In the United States, many overseas students and Chinese Americans are not particularly fond of American-style Chinese Cuisine. However, with its emergence in Beijing, the restaurant has managed to attract numerous young patrons eager to explore and share their experiences through online posts and reviews. Most of the visitors currently are young returnees from overseas studies, as well as some foreigners and enthusiasts of American TV shows.
When dishes like General Chicken, Sheldon’s favorite from the TV series “The Big Bang Theory,” are served in distinctive square white take-out boxes, some customers are willing to pay a premium for the novelty.
A custom surnamed Yang, who is a recent returnee from the U.S., says that almost all students studying abroad have used these kinds of packing boxes.
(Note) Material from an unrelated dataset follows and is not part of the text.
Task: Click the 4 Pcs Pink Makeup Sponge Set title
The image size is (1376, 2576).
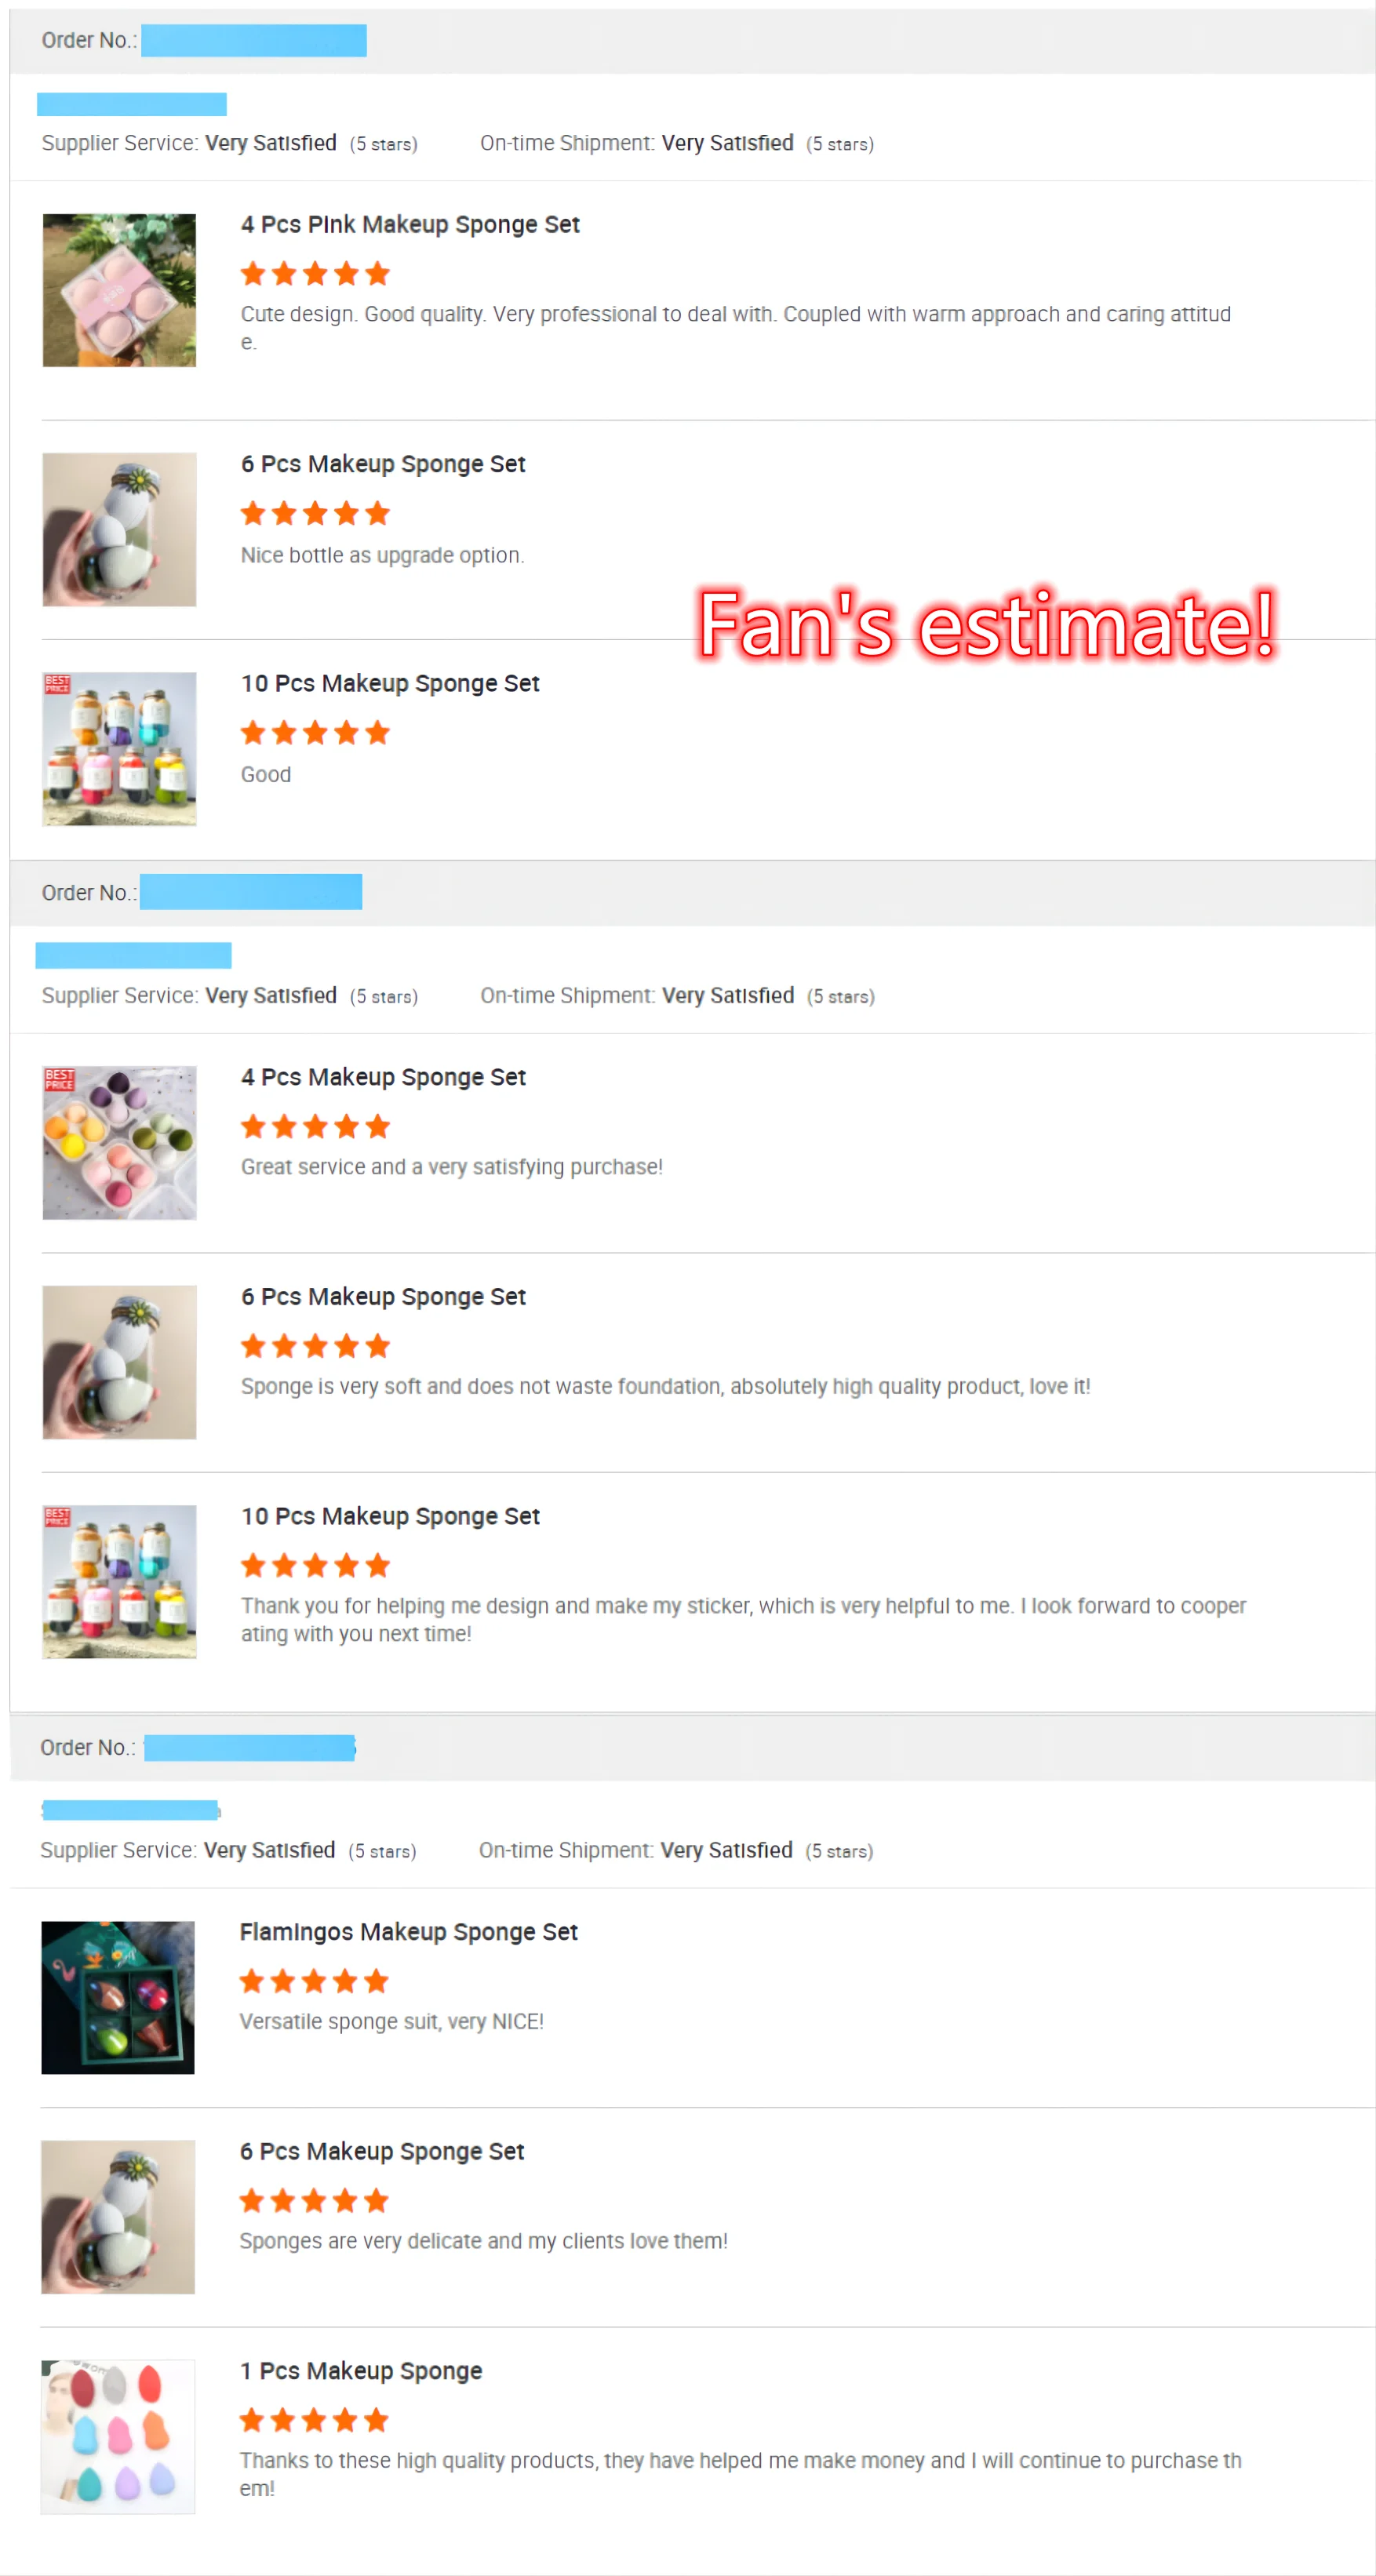Action: tap(410, 225)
She added that while American-style Chinese Cuisine differs significantly from traditional Chinese dishes, it is not all about the stereotypical perception of being “unappetizing”.
On Quora, the topic of American-style Chinese Cuisine has garnered over five thousand discussions, with both Chinese and foreigners expressing their love for these dishes.
Even The New York Times published an article in June, exploring why American-style Chinese Cuisine deserves respect.
Local Chinese chefs interviewed by NBC news stated that while Orange Chicken may not adhere to the standards of traditional Chinese cuisine, it still reflects authentic Chinese cooking techniques.
Nonetheless, some netizens question the necessity of indulging in American-style Chinese Cuisine when there are so many delicious Chinese dishes in China.
Chen Liping, a professor of the Department of Marketing at the Capital University of Economics, commented that American-style Chinese Cuisine is one presentation of fusion cuisine—a product of blending traditional Chinese dishes with the culture of the host country.
With the rising consumption power of Gen Z and an increase in opportunities for studying, traveling, and working abroad, internationalization of the culinary scene is a natural and inclusive trend.
Chen believes that the development of fusion cuisine will go through stages of curiosity, acceptance, and further evolution. For “American-style Chinese Cuisine,” which currently is in the curiosity stage, more consideration is needed from a sustainable and objective perspective.
The challenge for American-style Chinese Cuisine in China lies in transforming short-term popularity into lasting appeal, requiring restaurant owners to embrace its fusion characteristics.
Chen suggests that rather than duplicating the exact style from the U.S., American-style Chinese Cuisine should be adapted to suit Chinese tastes to achieve long-term development in China.